東電のハードディスクから掘り起こされた重要メール
添田孝史 2021年12月9日
https://level7online.jp/?p=4722#
(一部抜粋)
東電福島第一原発事故前に東電社内でやりとりされていた電子メールを集めた捜査報告書を、法務省が2021年10月28日付で開示した[1]。東電から提出されたハードディスク(HD)から、メールデータ61通分を復元し、文書にしたものだ。2008年から2011年にかけて、東電内部で津波のリスクについてどのように認識していたか、そして外部の専門家に根回ししたり、他の電力会社に圧力をかけたりして、津波対策の遅れが露見しないよう工作していた状況がわかる。事故の原因を解明するための第一級の資料だ。そして、これらのメールを東電は政府や国会事故調には提出しておらず、さらに検察の初期の捜査でも利用されておらず、強制起訴された後の2017年になって指定弁護士によって発掘されたらしいことも示している。
東電のHDから掘り起こされたメールは全61通で、捜査報告書に添付されている。全てが興味深い内容だが、いくつかを紹介する[2]。
(写真2)2008年2月4日のメール
https://level7online.jp/wp-content/uploads/2021/12/%EF%BC%88%E5%86%99%E7%9C%9F%EF%BC%92%EF%BC%892008%E5%B9%B42%E6%9C%884%E6%97%A5%E3%81%AE%E3%83%A1%E3%83%BC%E3%83%AB.png
「プラントを停止させないロジックが必要」2008年2月4日(開示文書のp.8)(写真2)
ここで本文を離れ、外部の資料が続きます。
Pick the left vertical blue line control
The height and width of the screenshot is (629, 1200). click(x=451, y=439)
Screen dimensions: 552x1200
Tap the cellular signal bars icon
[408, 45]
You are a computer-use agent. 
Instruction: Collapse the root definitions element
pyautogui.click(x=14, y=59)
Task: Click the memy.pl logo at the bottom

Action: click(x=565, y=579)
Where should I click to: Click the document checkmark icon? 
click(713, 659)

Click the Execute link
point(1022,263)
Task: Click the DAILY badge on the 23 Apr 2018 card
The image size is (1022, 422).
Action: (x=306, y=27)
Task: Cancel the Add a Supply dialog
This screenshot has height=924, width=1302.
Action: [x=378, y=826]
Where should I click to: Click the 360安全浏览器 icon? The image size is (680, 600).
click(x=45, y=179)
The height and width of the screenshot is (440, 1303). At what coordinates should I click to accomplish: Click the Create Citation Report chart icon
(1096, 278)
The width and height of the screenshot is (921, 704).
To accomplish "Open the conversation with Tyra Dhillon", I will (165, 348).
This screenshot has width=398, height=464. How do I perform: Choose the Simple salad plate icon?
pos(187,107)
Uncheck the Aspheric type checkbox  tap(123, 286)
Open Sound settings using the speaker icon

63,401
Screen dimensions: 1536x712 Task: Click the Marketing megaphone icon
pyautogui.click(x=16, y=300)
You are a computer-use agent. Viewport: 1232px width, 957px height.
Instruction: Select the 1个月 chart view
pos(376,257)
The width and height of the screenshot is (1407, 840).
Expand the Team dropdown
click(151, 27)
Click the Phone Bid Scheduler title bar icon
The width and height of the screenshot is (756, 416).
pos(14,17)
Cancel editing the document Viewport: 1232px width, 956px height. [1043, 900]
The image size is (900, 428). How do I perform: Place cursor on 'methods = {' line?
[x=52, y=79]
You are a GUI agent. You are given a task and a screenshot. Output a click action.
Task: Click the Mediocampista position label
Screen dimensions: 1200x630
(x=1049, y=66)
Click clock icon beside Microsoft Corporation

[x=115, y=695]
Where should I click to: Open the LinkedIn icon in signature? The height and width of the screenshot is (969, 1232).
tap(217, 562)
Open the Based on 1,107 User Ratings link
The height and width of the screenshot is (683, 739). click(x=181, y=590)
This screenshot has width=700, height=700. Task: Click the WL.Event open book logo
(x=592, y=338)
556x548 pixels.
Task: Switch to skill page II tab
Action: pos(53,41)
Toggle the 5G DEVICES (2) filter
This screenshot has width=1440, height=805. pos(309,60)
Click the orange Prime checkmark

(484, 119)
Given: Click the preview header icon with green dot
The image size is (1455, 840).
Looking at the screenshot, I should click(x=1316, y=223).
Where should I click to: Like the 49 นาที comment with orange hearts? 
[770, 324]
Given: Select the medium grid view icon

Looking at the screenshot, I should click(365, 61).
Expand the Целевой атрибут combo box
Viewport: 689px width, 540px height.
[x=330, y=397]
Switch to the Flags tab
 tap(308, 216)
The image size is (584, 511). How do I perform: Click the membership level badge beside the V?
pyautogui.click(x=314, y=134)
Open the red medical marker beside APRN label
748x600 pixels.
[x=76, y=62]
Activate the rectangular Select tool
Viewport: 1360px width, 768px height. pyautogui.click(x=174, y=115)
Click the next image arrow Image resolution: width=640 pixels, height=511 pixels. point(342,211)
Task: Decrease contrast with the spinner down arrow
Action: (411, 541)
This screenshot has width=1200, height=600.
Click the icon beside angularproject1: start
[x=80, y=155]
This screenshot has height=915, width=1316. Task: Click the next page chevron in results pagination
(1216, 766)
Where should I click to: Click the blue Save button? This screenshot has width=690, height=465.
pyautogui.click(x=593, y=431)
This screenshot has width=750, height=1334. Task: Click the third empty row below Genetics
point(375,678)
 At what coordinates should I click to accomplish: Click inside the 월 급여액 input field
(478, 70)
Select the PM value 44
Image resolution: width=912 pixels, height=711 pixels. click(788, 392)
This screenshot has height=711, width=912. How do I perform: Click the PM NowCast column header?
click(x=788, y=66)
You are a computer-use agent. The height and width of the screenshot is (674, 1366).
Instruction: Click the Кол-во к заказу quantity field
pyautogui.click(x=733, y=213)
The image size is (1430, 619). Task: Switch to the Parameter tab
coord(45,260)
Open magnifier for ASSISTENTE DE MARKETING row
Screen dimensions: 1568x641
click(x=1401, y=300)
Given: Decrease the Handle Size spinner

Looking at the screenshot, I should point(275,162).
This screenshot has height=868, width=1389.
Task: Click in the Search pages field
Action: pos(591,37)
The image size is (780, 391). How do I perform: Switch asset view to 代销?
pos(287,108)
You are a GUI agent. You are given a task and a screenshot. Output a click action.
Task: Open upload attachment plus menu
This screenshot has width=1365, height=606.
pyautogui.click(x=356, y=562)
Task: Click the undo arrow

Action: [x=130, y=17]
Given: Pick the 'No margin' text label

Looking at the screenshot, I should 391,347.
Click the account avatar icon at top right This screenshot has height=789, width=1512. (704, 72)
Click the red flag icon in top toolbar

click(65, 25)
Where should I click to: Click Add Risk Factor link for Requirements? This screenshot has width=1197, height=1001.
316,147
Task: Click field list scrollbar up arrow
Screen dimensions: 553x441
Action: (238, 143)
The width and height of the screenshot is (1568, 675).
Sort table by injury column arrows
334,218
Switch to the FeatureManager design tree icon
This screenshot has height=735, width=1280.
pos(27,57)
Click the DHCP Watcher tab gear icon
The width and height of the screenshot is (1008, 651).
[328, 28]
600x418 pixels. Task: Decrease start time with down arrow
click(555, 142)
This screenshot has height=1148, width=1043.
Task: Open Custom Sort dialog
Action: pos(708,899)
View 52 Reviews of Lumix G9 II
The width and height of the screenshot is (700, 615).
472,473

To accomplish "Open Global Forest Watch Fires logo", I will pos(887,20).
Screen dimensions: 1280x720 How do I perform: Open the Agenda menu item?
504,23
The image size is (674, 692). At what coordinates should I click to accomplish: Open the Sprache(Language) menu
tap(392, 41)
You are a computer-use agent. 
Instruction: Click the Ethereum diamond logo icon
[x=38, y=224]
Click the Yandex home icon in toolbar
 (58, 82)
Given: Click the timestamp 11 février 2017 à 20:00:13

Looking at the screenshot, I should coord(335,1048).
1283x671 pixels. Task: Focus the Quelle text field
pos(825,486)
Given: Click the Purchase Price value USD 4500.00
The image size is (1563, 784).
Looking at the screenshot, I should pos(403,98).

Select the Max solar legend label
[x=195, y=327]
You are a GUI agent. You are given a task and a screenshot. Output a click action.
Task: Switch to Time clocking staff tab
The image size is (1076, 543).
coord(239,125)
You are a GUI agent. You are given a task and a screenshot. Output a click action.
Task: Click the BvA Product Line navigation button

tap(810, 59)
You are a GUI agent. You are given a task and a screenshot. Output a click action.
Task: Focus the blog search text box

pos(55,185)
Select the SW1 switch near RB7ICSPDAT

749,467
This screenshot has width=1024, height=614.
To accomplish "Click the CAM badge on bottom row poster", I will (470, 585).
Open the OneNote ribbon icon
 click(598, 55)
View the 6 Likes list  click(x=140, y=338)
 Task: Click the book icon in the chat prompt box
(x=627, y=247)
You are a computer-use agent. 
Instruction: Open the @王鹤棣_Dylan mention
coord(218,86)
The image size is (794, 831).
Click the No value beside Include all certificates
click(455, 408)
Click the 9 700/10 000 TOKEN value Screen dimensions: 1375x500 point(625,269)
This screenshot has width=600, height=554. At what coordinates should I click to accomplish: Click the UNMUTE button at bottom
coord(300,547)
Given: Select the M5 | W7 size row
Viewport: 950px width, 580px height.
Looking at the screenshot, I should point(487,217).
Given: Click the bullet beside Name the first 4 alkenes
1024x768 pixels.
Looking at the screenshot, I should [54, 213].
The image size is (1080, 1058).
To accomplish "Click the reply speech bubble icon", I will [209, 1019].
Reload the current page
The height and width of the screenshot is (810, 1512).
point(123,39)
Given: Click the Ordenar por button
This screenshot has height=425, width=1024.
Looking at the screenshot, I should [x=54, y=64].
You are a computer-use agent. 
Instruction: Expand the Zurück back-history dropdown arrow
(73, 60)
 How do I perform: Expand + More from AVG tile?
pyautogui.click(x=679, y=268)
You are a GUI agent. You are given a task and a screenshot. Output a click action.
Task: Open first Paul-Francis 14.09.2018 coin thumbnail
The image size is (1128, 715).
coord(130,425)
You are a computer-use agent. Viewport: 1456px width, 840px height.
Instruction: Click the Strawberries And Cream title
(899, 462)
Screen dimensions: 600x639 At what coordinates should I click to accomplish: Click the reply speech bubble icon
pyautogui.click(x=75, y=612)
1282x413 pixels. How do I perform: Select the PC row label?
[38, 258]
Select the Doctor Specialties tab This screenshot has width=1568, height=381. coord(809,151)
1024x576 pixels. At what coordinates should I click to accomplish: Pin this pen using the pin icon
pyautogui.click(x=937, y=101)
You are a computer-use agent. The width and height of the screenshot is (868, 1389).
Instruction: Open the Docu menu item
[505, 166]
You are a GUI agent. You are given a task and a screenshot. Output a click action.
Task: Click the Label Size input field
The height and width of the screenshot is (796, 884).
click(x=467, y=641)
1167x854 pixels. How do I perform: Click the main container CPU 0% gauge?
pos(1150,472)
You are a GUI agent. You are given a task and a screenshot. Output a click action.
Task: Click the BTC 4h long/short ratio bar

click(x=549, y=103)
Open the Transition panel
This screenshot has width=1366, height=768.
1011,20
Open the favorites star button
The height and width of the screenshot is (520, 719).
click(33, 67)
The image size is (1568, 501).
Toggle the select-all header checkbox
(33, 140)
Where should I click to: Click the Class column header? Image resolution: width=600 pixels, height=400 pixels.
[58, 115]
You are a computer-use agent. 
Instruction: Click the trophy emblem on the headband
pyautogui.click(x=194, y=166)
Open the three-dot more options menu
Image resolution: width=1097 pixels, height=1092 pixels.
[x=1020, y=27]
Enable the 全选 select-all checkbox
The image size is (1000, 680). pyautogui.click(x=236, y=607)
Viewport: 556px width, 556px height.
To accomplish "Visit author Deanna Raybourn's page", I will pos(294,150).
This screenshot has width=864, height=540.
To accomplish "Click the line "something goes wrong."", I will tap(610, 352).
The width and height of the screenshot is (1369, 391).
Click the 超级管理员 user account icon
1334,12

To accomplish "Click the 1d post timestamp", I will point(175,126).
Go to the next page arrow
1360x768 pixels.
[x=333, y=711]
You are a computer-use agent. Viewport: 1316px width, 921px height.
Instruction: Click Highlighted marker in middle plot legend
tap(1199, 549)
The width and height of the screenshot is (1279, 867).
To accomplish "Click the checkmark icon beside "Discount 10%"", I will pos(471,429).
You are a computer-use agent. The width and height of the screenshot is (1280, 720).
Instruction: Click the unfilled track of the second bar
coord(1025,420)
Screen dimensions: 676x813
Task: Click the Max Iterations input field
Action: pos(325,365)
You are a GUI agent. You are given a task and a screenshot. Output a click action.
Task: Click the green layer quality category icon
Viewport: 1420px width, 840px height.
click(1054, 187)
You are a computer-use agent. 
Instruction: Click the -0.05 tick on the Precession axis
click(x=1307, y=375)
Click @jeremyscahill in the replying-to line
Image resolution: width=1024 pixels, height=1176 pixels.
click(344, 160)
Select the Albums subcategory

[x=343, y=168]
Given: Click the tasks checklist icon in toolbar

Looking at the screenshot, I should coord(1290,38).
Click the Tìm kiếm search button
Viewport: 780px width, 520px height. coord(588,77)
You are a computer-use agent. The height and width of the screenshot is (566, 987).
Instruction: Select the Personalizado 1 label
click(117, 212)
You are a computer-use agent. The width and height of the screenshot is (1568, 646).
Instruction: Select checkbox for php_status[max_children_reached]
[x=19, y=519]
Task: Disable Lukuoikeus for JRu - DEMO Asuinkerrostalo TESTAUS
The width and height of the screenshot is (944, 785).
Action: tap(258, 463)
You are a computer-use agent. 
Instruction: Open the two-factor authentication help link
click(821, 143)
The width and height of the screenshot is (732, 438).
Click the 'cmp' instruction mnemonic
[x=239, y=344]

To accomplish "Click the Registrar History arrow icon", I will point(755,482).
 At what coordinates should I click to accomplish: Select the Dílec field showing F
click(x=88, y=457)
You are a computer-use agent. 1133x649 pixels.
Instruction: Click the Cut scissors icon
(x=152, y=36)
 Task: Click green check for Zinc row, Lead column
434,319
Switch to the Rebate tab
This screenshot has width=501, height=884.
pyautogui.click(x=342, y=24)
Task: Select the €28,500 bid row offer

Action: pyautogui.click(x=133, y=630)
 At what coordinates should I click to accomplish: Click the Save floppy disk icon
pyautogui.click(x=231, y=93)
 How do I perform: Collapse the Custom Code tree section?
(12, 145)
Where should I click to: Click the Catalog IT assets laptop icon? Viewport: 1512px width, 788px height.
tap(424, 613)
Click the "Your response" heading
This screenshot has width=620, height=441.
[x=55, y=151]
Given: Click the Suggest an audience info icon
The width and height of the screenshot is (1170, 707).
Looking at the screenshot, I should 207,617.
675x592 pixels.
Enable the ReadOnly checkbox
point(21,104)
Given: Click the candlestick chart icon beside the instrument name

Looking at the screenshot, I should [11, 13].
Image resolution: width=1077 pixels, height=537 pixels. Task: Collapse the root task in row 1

タイトルは「1F、2F津波対策」。東電土木グループGM(グループマネジャー)の酒井俊朗氏が、他のグループの社員らに送ったメール。メールの最後に、「津波がNGになると、プラントを停止させないロジックが必要」と書いている。酒井氏は、刑事裁判の証人尋問(第8回、2018年4月24日[3])で、指定弁護士にこのメールについて問われ、以下のように答えている[4]。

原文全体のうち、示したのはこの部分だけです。